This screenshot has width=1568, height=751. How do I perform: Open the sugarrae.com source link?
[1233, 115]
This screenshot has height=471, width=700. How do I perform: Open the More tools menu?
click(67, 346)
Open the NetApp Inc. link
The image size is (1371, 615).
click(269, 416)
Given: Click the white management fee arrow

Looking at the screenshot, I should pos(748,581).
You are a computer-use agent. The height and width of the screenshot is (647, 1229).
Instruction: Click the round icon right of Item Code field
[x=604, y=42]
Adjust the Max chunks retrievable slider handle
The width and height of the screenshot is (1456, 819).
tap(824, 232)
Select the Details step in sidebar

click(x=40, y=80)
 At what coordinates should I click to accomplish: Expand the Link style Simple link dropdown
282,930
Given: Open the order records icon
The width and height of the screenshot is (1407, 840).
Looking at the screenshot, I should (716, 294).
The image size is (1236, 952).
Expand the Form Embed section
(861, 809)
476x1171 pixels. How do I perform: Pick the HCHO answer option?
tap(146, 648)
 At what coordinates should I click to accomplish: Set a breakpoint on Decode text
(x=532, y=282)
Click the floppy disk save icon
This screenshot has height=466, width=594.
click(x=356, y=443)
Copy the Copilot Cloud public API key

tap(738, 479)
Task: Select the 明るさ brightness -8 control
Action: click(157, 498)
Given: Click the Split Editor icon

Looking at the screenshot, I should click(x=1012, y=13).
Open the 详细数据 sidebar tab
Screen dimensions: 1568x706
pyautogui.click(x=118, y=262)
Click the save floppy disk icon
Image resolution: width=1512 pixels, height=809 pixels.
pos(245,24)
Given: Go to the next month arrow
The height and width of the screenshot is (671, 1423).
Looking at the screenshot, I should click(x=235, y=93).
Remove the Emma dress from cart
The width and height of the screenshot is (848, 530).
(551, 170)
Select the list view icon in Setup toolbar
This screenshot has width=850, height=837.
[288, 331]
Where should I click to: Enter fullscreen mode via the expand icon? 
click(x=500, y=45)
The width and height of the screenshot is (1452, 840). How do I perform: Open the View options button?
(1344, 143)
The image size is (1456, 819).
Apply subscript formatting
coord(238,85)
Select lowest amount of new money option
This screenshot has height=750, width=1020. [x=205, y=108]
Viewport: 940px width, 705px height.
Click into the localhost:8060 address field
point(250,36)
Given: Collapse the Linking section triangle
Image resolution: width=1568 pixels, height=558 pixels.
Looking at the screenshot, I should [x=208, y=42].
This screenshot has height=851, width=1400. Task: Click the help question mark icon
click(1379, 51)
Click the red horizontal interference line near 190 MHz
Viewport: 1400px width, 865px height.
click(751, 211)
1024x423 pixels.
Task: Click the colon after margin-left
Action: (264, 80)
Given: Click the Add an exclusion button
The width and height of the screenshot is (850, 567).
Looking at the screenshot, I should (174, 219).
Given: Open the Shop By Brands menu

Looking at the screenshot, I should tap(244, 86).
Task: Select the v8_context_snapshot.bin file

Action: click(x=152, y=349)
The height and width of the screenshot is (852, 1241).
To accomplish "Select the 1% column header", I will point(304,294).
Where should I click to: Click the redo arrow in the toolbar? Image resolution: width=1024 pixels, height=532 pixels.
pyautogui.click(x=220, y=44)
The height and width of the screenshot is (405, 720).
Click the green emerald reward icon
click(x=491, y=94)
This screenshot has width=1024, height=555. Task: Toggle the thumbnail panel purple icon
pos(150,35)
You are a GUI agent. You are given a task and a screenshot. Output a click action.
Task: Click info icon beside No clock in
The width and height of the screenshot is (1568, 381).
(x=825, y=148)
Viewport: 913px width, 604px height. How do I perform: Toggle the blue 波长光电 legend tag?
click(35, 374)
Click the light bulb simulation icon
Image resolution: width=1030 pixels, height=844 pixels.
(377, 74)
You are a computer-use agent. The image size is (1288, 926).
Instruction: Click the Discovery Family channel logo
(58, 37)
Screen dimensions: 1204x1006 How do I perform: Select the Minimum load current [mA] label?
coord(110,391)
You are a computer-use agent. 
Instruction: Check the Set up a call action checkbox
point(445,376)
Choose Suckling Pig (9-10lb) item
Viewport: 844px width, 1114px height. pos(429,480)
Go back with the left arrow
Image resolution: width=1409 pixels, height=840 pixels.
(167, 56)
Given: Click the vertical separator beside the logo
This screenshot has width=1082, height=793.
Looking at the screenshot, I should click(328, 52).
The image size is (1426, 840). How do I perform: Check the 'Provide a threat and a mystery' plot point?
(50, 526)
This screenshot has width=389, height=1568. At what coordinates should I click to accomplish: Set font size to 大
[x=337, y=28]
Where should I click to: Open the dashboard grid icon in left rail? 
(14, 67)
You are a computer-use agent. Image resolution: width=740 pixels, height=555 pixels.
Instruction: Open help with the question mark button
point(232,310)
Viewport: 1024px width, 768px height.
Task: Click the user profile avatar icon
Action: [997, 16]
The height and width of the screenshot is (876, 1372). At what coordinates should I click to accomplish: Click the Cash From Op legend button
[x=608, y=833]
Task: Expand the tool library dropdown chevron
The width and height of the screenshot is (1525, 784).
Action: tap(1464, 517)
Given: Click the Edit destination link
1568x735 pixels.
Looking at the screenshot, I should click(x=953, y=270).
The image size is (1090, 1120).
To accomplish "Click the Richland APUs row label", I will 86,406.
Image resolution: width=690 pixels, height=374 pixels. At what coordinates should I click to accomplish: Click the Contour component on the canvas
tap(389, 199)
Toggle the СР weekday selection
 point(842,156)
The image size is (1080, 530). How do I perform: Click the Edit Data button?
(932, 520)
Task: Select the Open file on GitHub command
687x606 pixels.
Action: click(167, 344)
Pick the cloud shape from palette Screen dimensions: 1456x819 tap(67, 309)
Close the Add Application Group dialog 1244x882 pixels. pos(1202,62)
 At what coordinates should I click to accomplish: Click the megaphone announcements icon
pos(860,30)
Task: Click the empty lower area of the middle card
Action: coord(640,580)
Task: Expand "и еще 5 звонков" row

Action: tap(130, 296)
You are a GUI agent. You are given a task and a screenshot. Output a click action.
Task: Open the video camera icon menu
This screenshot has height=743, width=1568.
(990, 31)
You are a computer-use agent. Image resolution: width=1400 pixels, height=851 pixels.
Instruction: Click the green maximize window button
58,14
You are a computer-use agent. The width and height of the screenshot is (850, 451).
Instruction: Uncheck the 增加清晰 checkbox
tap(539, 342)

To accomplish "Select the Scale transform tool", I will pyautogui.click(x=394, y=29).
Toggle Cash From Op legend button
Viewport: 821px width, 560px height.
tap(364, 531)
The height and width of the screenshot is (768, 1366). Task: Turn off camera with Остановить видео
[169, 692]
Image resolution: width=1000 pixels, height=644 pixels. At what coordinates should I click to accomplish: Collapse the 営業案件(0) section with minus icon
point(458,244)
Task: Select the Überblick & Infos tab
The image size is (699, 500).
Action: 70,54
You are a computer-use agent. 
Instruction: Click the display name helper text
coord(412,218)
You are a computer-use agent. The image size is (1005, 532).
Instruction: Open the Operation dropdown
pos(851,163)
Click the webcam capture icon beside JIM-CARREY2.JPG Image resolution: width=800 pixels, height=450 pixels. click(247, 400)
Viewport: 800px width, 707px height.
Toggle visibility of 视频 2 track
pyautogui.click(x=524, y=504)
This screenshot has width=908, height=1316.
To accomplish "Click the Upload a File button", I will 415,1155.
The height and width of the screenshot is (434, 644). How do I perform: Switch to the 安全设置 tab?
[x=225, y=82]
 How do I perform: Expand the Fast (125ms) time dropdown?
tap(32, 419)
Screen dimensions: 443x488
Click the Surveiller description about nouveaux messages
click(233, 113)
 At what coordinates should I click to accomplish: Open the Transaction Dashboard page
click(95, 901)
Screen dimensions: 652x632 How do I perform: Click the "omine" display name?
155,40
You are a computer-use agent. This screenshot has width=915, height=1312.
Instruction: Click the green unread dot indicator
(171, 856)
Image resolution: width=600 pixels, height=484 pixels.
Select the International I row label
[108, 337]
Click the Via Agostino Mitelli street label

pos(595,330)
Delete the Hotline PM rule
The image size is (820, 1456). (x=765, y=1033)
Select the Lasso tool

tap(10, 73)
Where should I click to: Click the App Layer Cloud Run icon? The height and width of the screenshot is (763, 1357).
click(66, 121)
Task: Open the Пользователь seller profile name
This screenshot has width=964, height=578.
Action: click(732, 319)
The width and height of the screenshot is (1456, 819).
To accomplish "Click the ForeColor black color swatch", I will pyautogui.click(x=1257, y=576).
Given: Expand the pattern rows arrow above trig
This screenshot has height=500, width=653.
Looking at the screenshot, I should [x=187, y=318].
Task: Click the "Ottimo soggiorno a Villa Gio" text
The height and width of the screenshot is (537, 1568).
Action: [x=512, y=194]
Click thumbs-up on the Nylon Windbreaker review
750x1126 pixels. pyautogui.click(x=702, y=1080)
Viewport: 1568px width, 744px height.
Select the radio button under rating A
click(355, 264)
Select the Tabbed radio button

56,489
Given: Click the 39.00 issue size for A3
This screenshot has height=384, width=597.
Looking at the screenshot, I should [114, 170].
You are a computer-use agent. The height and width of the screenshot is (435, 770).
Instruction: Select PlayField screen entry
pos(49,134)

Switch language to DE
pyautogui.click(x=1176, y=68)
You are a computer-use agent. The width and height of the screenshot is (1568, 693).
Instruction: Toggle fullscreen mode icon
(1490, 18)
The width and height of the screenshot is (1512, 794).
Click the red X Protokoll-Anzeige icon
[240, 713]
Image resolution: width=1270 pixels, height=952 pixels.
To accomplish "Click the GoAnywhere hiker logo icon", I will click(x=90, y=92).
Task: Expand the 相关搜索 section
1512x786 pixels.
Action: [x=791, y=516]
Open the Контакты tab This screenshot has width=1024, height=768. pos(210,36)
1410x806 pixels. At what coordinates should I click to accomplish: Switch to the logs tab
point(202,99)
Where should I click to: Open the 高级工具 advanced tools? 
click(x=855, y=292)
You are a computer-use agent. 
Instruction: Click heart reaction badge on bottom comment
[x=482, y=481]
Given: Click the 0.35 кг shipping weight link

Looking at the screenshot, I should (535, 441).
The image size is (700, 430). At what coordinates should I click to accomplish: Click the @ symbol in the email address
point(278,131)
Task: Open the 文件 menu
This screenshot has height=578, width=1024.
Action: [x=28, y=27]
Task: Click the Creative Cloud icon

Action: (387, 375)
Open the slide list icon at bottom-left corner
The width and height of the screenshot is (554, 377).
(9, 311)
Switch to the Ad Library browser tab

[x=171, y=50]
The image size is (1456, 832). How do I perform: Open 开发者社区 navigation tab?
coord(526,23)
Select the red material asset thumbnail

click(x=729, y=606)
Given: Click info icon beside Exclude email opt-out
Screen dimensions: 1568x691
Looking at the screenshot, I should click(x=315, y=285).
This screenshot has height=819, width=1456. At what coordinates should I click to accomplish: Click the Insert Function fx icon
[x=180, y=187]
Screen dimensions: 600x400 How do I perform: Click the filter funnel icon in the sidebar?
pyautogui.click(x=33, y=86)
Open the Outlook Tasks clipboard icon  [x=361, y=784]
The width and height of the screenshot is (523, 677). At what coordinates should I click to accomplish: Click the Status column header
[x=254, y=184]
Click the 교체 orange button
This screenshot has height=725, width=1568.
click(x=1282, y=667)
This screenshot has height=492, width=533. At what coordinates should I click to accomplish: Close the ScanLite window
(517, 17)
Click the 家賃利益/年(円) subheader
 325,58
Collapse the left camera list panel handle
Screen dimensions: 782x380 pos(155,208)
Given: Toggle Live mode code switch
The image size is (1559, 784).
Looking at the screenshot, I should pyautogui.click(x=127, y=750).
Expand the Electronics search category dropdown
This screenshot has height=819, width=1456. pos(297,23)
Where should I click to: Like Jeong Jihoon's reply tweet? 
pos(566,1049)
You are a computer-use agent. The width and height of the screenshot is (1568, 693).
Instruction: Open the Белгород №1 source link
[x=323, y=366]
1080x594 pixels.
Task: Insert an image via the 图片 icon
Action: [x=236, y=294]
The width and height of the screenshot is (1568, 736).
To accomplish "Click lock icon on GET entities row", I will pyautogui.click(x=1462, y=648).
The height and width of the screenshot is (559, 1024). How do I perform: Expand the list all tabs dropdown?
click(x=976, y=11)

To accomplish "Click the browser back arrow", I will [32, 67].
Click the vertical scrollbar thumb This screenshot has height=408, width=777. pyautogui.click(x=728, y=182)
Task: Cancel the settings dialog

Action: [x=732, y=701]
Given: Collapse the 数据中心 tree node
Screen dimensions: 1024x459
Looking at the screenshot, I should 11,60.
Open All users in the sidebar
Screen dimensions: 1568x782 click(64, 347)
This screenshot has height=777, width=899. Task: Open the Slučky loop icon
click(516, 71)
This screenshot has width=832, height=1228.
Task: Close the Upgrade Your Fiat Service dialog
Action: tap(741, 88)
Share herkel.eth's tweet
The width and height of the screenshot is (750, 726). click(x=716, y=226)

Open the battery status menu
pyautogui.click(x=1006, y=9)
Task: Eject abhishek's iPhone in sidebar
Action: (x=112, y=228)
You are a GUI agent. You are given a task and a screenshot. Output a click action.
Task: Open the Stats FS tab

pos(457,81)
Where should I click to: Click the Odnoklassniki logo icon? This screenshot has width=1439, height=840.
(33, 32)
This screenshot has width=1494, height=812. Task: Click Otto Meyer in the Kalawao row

■ Stated exercise ■
Copy out every line above that contains the word "address".

■ Solved exercise ■
Click into the localhost:8060 address field
The image size is (700, 430). At what coordinates should I click to accomplish: Click the @ symbol in the email address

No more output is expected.